Profiling information for the blocks. Estimated overhead per call 0.01[us] total 0.001[s] the estimated overhead has been subtracted below. Name of block , Block, Total CPU[s], Mean[us] ( Min[us] to Max[us] ), Called Entire model : 0, 0.139, 10.88 ( 0.53 to 464.91), 12740 Event handling : 1, 0.003, 13.59 ( 11.18 to 49.33), 252 Empty timer : 2, 0.000, 0.01 ( 0.00 to 0.05), 12744 Outside of model : 3, 0.034, 2.68 ( 0.07 to 2140.39), 12742 Parameters : 4, 0.000, 203.73 ( 203.73 to 203.73), 1 Parameter code : 5, 0.000, 197.46 ( 197.46 to 197.46), 1 Parameter code : 6, 0.000, 6.12 ( 6.12 to 6.12), 1 InitialSection : 7, 0.000, 292.15 ( 292.15 to 292.15), 1 Initial code : 8, 0.000, 232.99 ( 232.99 to 232.99), 1 initialization.linear[1]: 9, 0.000, 57.24 ( 57.24 to 57.24), 1 Initial code : 10, 0.000, 0.07 ( 0.07 to 0.07), 1 OutputSection : 11, 0.123, 10.26 ( 8.29 to 463.70), 11990 Output code : 12, 0.044, 3.67 ( 2.92 to 265.53), 11990 simulation.linear[1] : 13, 0.078, 6.46 ( 5.07 to 458.66), 11990 Output code : 14, 0.000, 0.02 ( 0.01 to 0.73), 11990 DynamicsSection : 15, 0.001, 0.06 ( 0.03 to 16.61), 11991 Dynamics code : 16, 0.000, 0.01 ( 0.00 to 0.12), 11991 AcceptedSection2 : 17, 0.007, 1.62 ( 1.21 to 28.02), 4337 Auxiliary2 code : 18, 0.007, 1.58 ( 1.15 to 27.94), 4337
The first lines state that we have estimated the overhead of the timers to 0.01 microseconds and subtracted them from all timing estimates, thus making it easier to find the problematic block. The total overhead is also included for comparison.
It is then necessary to examine the file dsmodel.c in order to determine what block number corresponds to what variable(s). The start of block 6 is marked by DymolaStartTimer(6) and the end by DymolaEndTimerName(6). The first blocks are special:
Block # | Task |
---|---|
0 | The total time for all model evaluations. |
1 | The total time for model evaluations during event handling. |
2 | An empty block, included just for comparison. |
3 | The total time spent between model evaluations. |
For each of these blocks we have only subtracted the overhead for its own timer and not for additional timer calls that occur during its call. Thus the total time for all model evaluations should more accurately be around 0.139 s - 0.001s (total overhead) = 0.138 s.
In this example the event iterations are insignificant compared to the rest, even though there are 125 event iterations.
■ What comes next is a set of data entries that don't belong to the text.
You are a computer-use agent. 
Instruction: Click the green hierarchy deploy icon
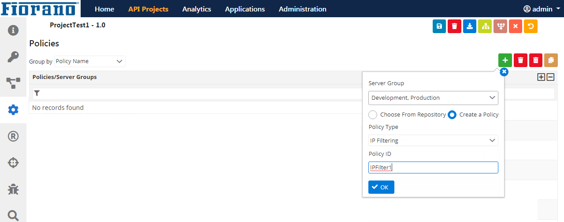485,26
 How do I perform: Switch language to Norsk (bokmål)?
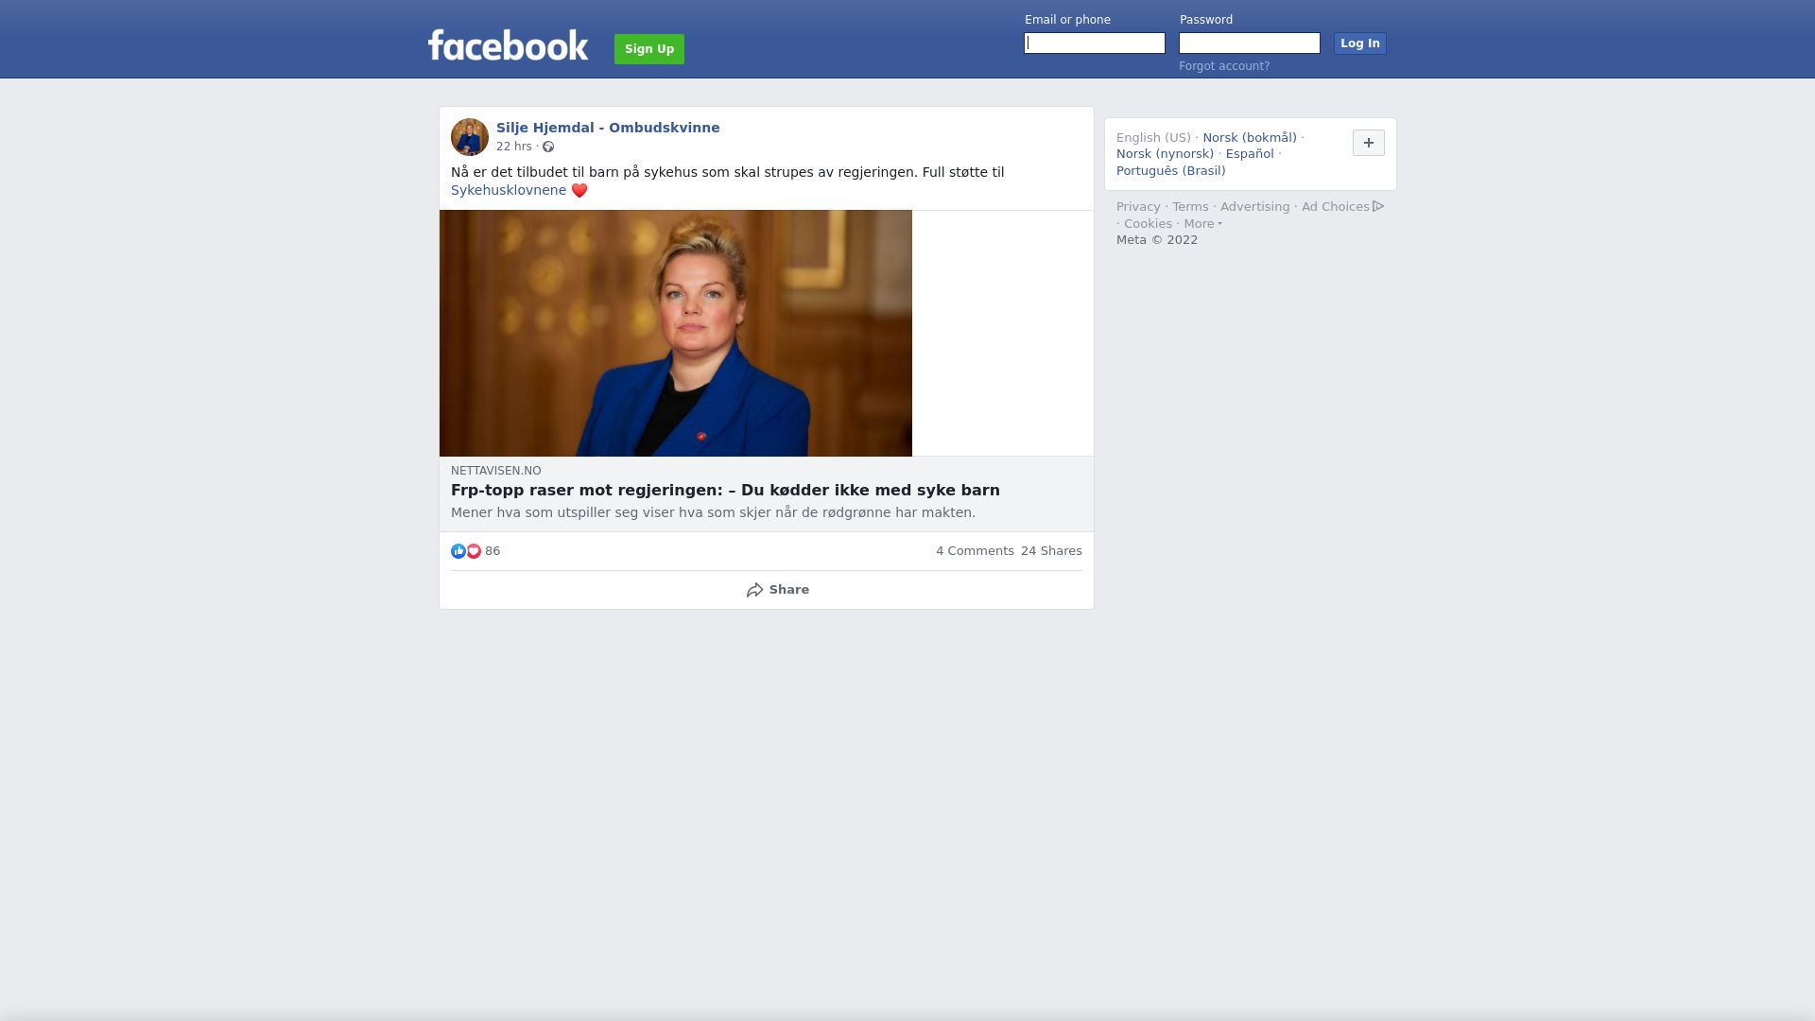point(1250,138)
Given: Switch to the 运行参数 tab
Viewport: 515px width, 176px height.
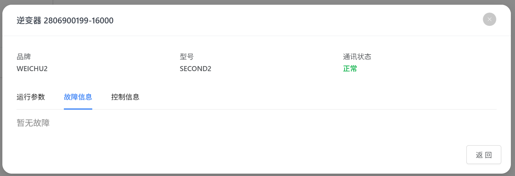Looking at the screenshot, I should click(x=31, y=97).
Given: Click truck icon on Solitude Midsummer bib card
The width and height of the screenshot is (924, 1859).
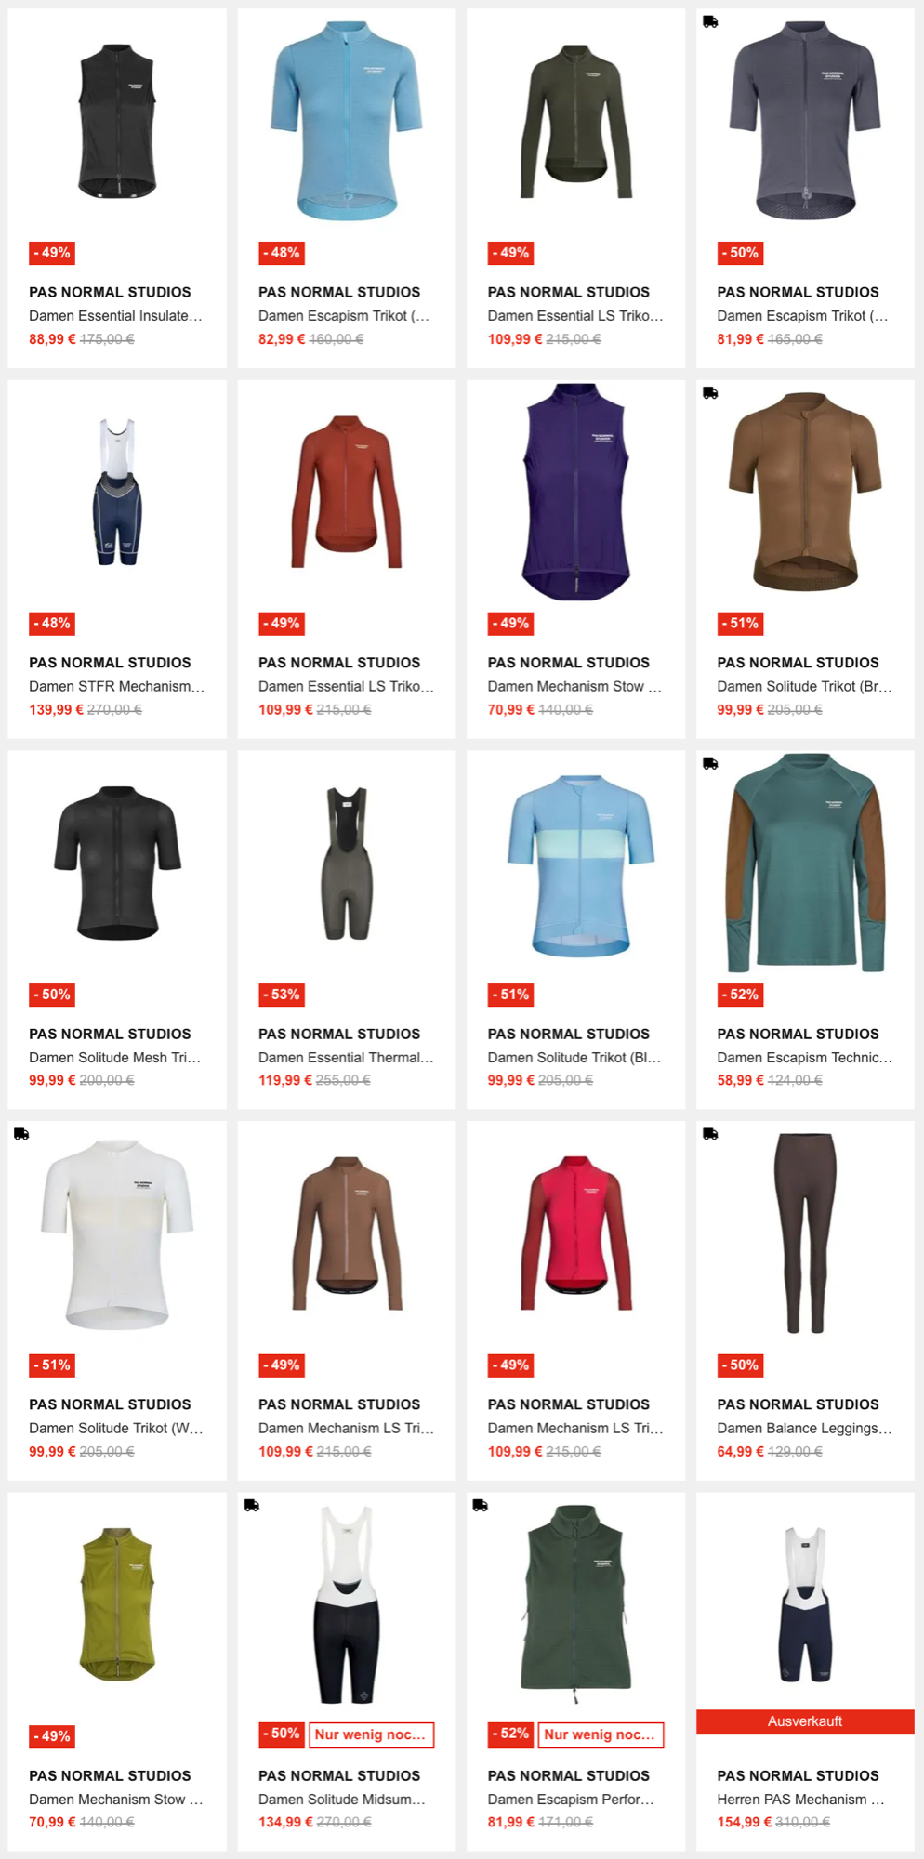Looking at the screenshot, I should pos(251,1505).
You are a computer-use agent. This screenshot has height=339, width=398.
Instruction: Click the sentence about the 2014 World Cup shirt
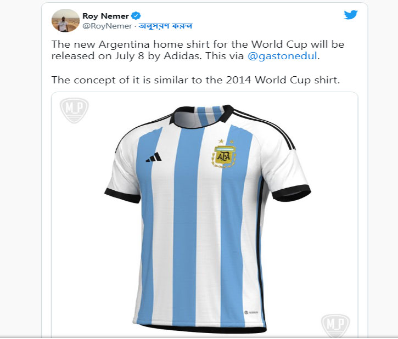195,80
The remaining blocks are code-blocks, either system of equations (including a trailing part of torn equations) or blocks of non-equations.
Among these blocks the most time is spent in block 13. This linear system of equations accounts for about 0.08 s of the models total 0.14 s. It represents the global kinematic loop that is defined by the six pistons through their connection to the crankshaft. However, note that each cylinder in the EngineV6_analytic model contains a loop breaker joint that analytically solves all kinematic loops. Thus, simulation.linear[1] is entirely solved during translation. During simulation it only consists of assignment statements (as can be seen under Statistics in the Translation log, where the equation´s size is listed as zero).
Note that block 8 has the largest average time of the normal blocks, but it has no significant influence on the total CPU-time. This block consists of variables that are parameter-dependent and thus are constant during continuous integration, and is thus evaluated only once.
Remember to reset the flag:
Advanced.GenerateBlockTimers=false
in order to avoid the overhead for the next model. This flag is not cleared by Clear or Clear All commands.
The timer overhead also affects the total simulation time. Also note that the accurate timers measure wall-clock time and not CPU-time in the simulation process. Thus simple statements can have large maximum times if another process interrupts them between the start of the timer and the stop of the timer. This should not affect the average and minimum times.